This evening on Prime Time (13th November 2012) a report on the rise of TB, the great and feared disease that haunted the land, rich and poor alike, has coincided with my reading of the very enjoyable autobiography “To Cure and to Care” of Dr James Deeny, the Chief Medical Adviser to the government was appointed in 1944 and serving until 1962 (there were several leaves of absence to the WHO).

He spearheaded the national campaign to eradicate the curse of TB from the lives of the people. Ironically according to Deeny this promise was made by him in frustration to the media and even though he was a civil servant who had committed the politicians to a campaign he was fully backed to proceed.
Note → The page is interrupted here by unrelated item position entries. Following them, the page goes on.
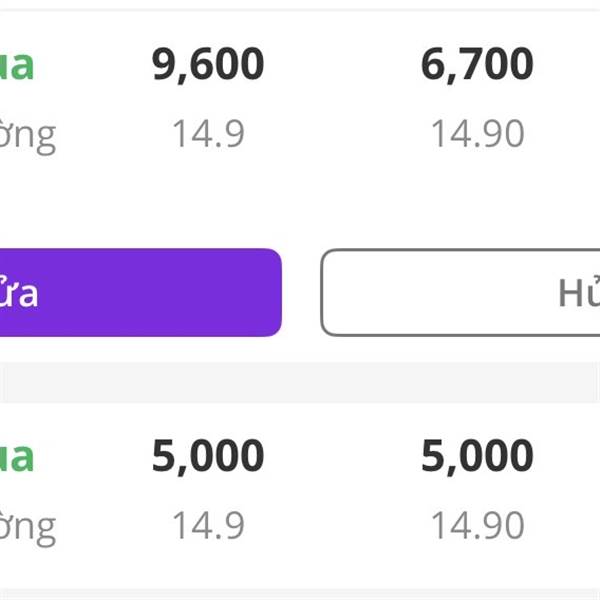This screenshot has width=600, height=600.
Task: Tap the 14.90 price under 6,700
Action: [x=477, y=133]
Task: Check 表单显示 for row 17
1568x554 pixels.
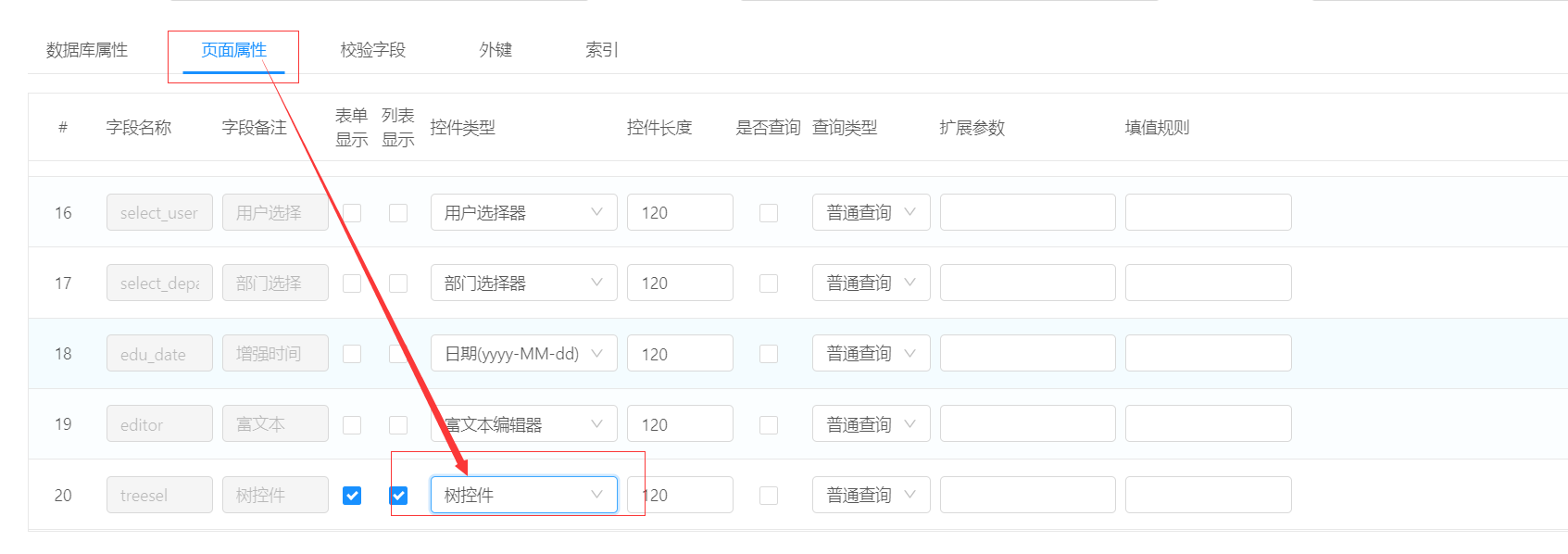Action: [x=352, y=283]
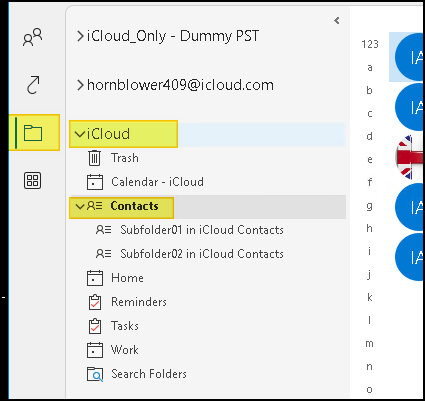The width and height of the screenshot is (425, 401).
Task: Open the People view icon
Action: tap(32, 37)
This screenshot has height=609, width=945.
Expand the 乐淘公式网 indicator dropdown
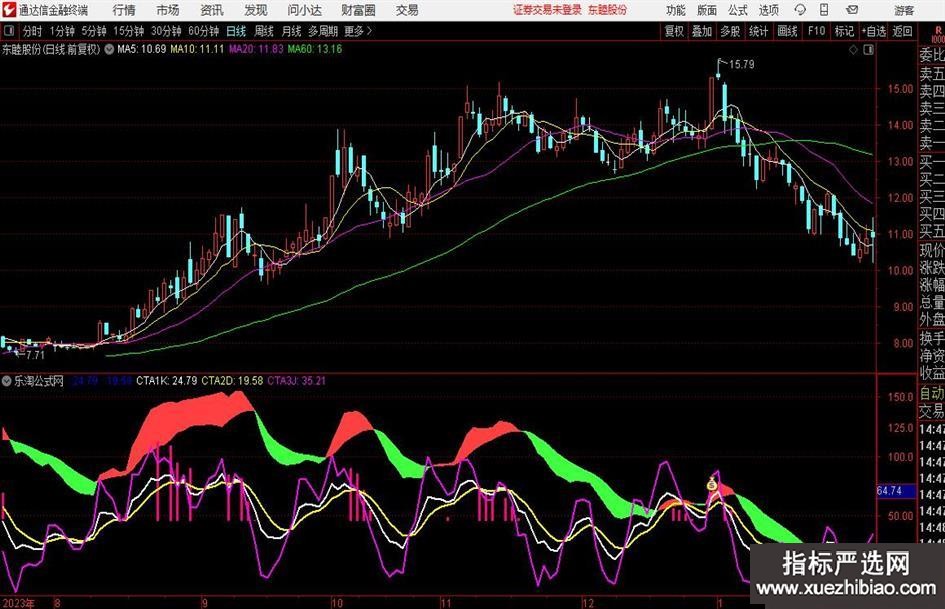(7, 381)
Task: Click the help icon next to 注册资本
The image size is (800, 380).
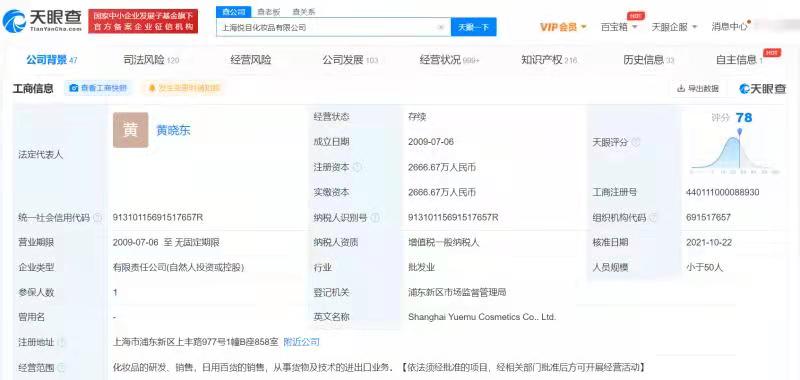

This they did, utilising new technologies and drugs and leading a massive Sanatoria building programme, the money from the Sweepstakes made most of it possible in what were very difficult times.

Deeny was a doer, he saw a problem, he understood his job was to end these problems and he lived up to his public duty.

Tonight Prime Time showed that TB is coming back, to be found again in the most vulnerable and poor in our society. Today we have a health service incapable in moving rapidly to stamp out TB’s return not viewing it as a public health priority. An over centralised health service attempting to control and direct all the minutiae of the service has lost focus of the big picture.

TB was dealt with over sixty years ago by people who understood that those affected by TB needed better housing, good food, stability and compassionate health care. Prime Time highlighted that all these services have not been communicating and acting together to tackle the rise of TB. This wouldn’t cost a lot to deal with but acting early will save a lot, both for the public purse and people’s quality of life. These failures are inexcusable.

Deeny and his ilk were good people just doing their job – ordinary heroes, there is no reason why the good people in the health service today can’t come step forward and stop TB before it starts.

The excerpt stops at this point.